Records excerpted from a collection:
%%
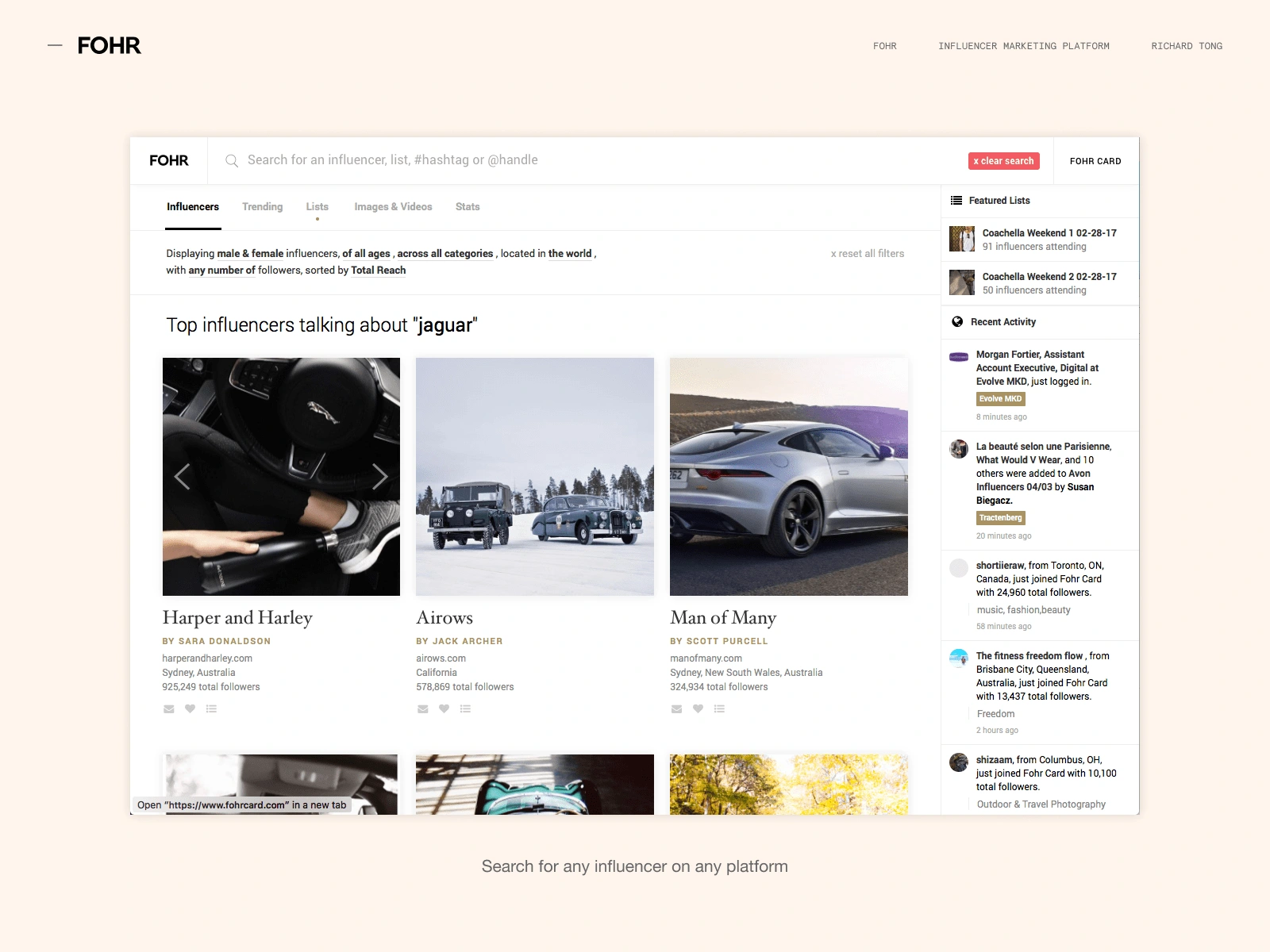
Task: Switch to the Images & Videos tab
Action: (x=393, y=207)
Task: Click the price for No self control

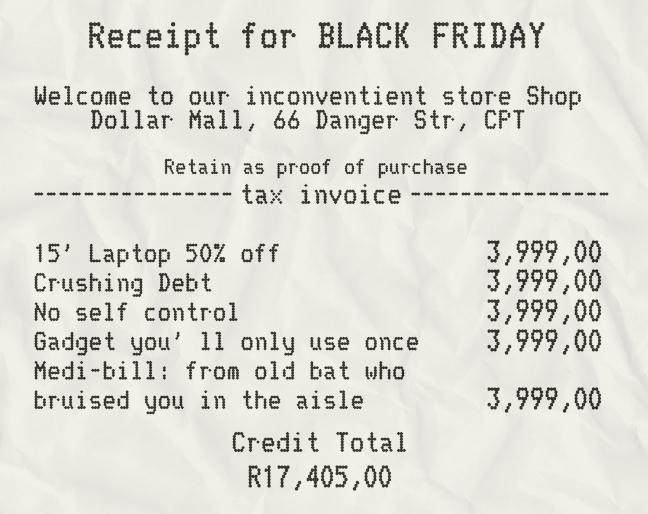Action: pos(544,312)
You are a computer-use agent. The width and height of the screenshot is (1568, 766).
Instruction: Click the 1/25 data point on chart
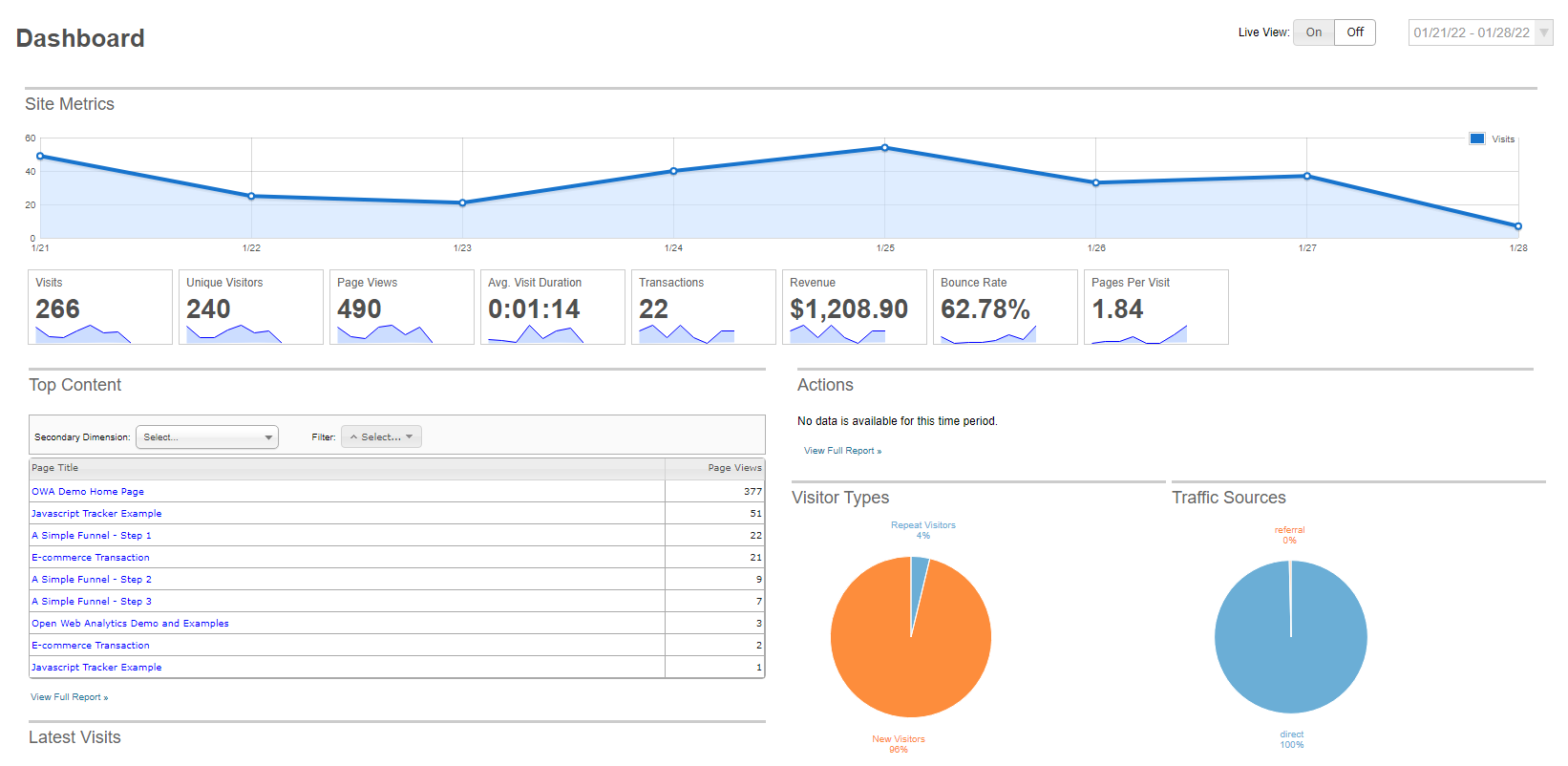885,148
%%
What the exercise asks
Give again, word for word, the line containing "Task: Click the price for No self control" and every line after it to the end of the records; leave out the pictures.

Solution to this problem
Task: Click the price for No self control

Action: pos(544,312)
You are a computer-use agent. The width and height of the screenshot is (1568, 766).
Instruction: Click the 1/25 data point on chart
885,148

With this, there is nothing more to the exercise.